### What to produce
Show every line below that contains the word "search".
─── Dataset rows ───
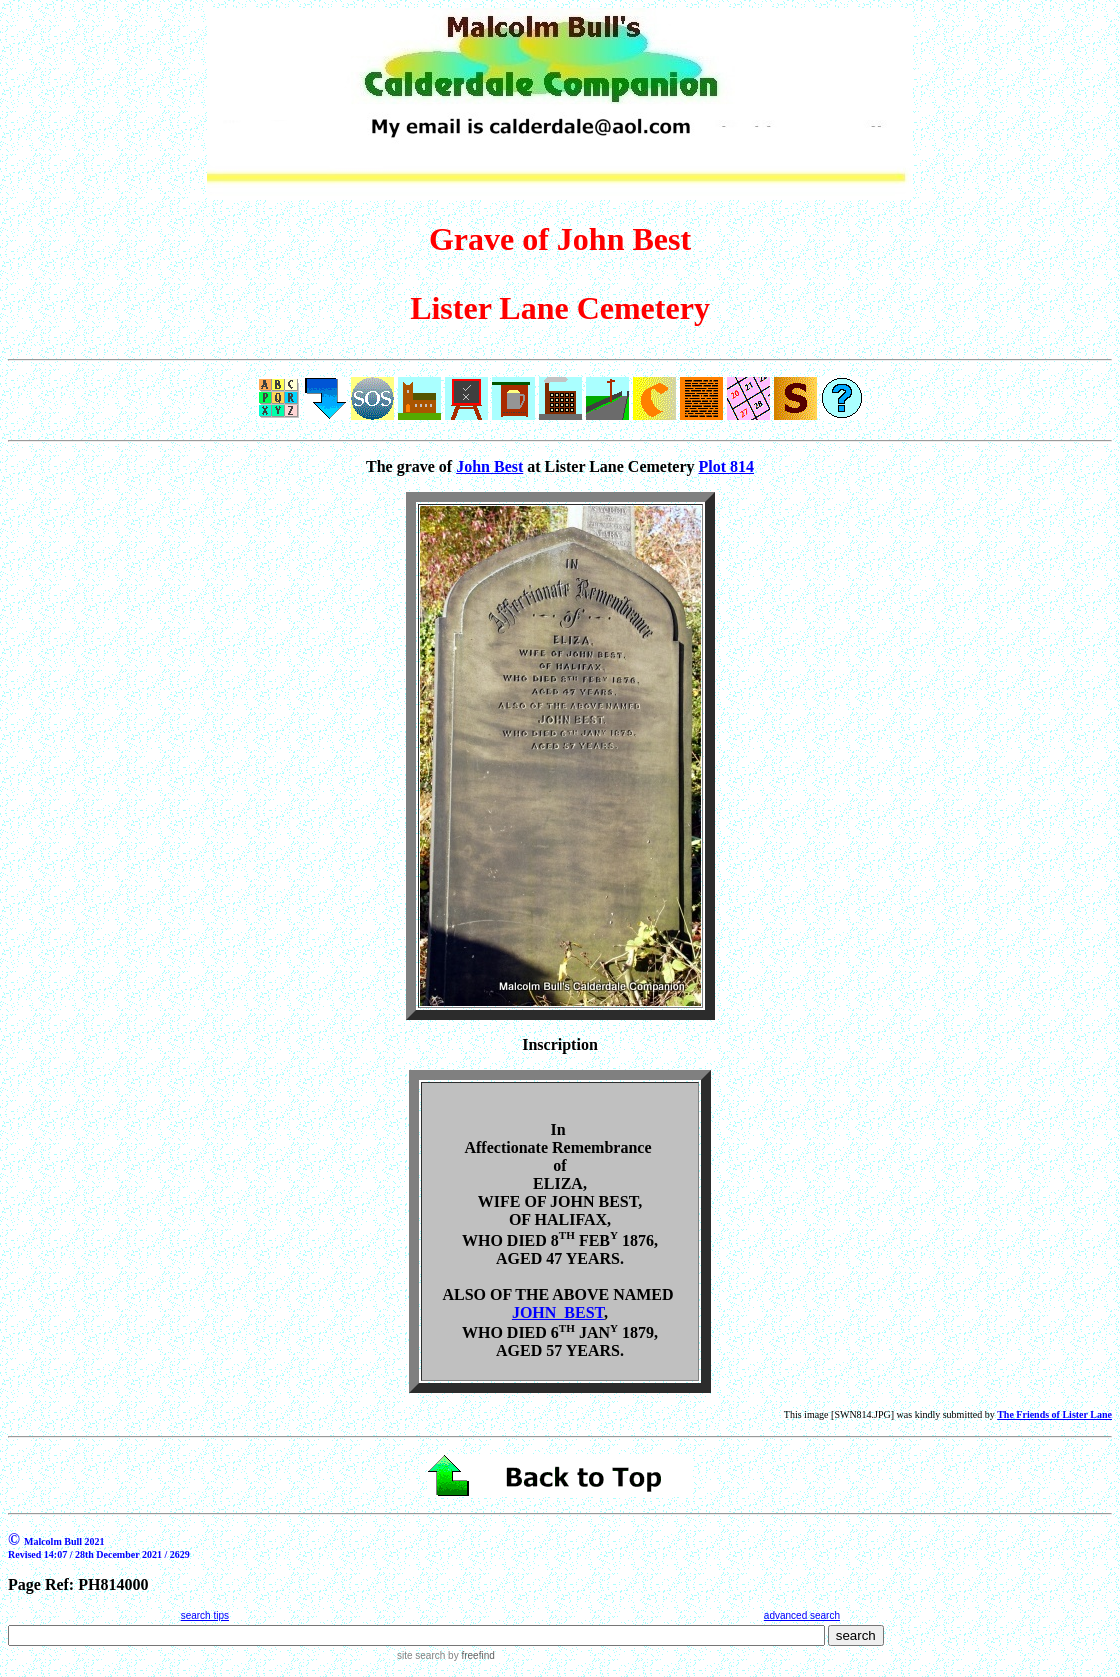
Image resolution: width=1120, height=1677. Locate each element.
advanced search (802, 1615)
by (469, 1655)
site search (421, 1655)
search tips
───
### Task output
advanced search (802, 1615)
site search (421, 1655)
search tips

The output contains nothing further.